Unless you can assume the nucleus is large enough that its movement is negligible you must use method 2. In the case where the nucleus is very large, methods 1 and 2 should give approximately the same answer.

etotheipi
PeroK said:
Unless you can assume the nucleus is large enough that its movement is negligible you must use method 2. In the case where the nucleus is very large, methods 1 and 2 should give approximately the same answer.

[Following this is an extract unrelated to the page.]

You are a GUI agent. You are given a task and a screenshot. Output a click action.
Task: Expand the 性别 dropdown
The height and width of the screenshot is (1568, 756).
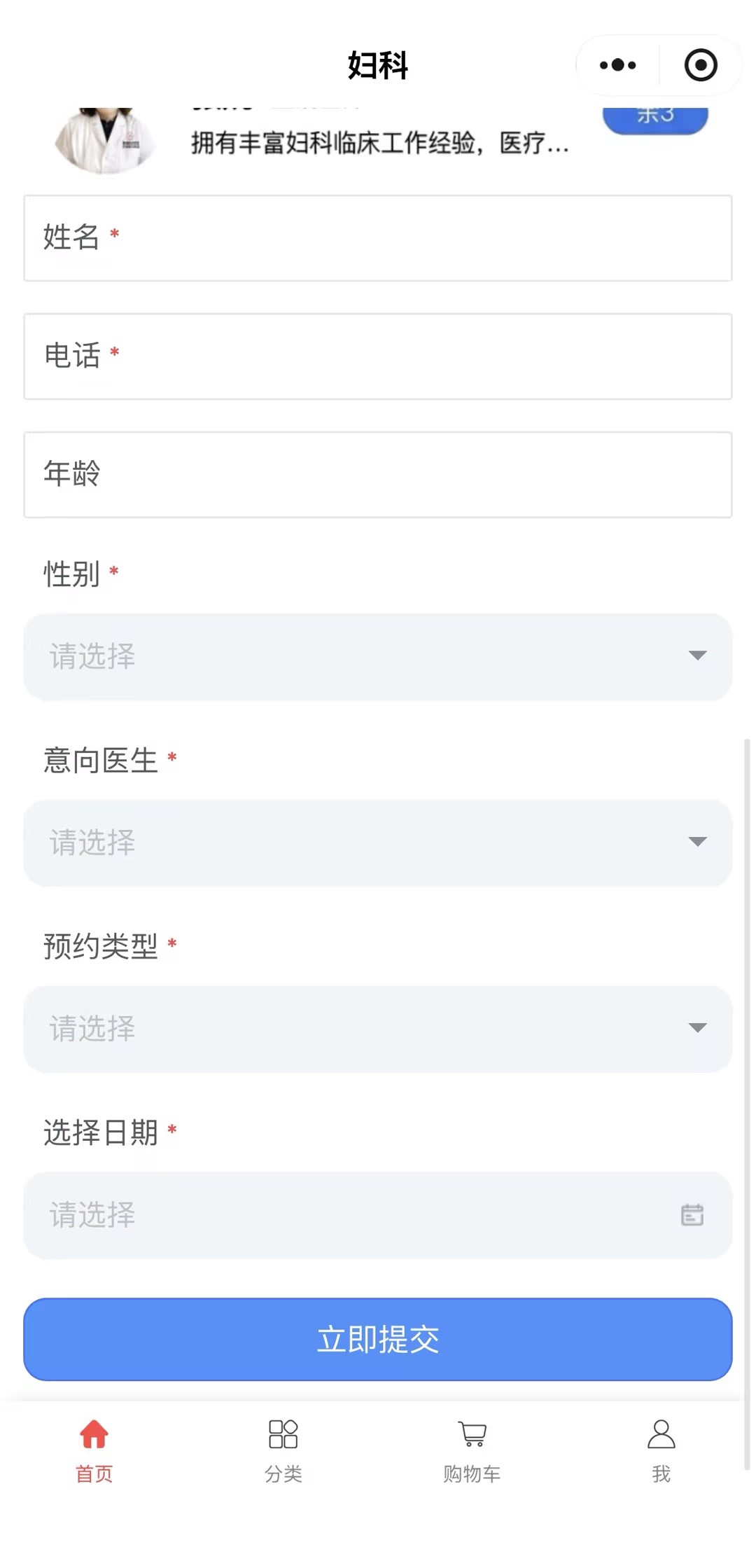378,656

Thank you, this is essentially what I was thinking. It can be quite hard though to determine whether the assumption is justified or not. For instance, in the one below, I'd assume since silver is about 30x as massive as helium we could get away with the simpler method.

I suppose the only way to get a better feel for when certain assumptions are justified is just by doing lots of practice problems.

Here's an idea. In this collision, the energy gained by the large mass is approx ##\frac{m}{M}## of the energy of the system. Is that significant? In the above problem, this ratio is about ##4/50## = 8%.

So, do you need the answer to within 10%? If not, you can do a quick calculation by method 1.

etotheipi
PeroK said:
Here's an idea. In this collision, the energy gained by the large mass is approx ##\frac{m}{M}## of the energy of the system. Is that significant? In the above problem, this ratio is about ##4/50## = 8%.

So, do you need the answer to within 10%? If not, you can do a quick calculation by method 1.

That's a nice rule of thumb!

1. What is the closest approach of an alpha particle?

The closest approach of an alpha particle refers to the minimum distance between the alpha particle and the nucleus of an atom during a collision or interaction.

2. How is the closest approach of an alpha particle calculated?

There are two main methods for calculating the closest approach of an alpha particle: the classical approach and the semi-empirical approach. The classical approach uses the Coulomb's law to calculate the closest approach, while the semi-empirical approach takes into account the quantum mechanical effects.

3. What is the difference between the classical and semi-empirical methods?

The main difference between the classical and semi-empirical methods is the level of complexity. The classical approach is simpler and assumes that the particle and nucleus are point charges, while the semi-empirical approach takes into account the finite size and energy levels of the alpha particle and nucleus.

4. What factors impact the closest approach of an alpha particle?

The closest approach of an alpha particle is affected by several factors, including the initial kinetic energy of the alpha particle, the charge and size of the nucleus, and any intervening materials that may alter the trajectory of the alpha particle.

5. Why is the closest approach of an alpha particle important?

The closest approach of an alpha particle is important in understanding the behavior and interactions of particles at the atomic level. It can provide valuable insights into nuclear reactions and the structure of atoms, which have implications in fields such as energy production and medical imaging.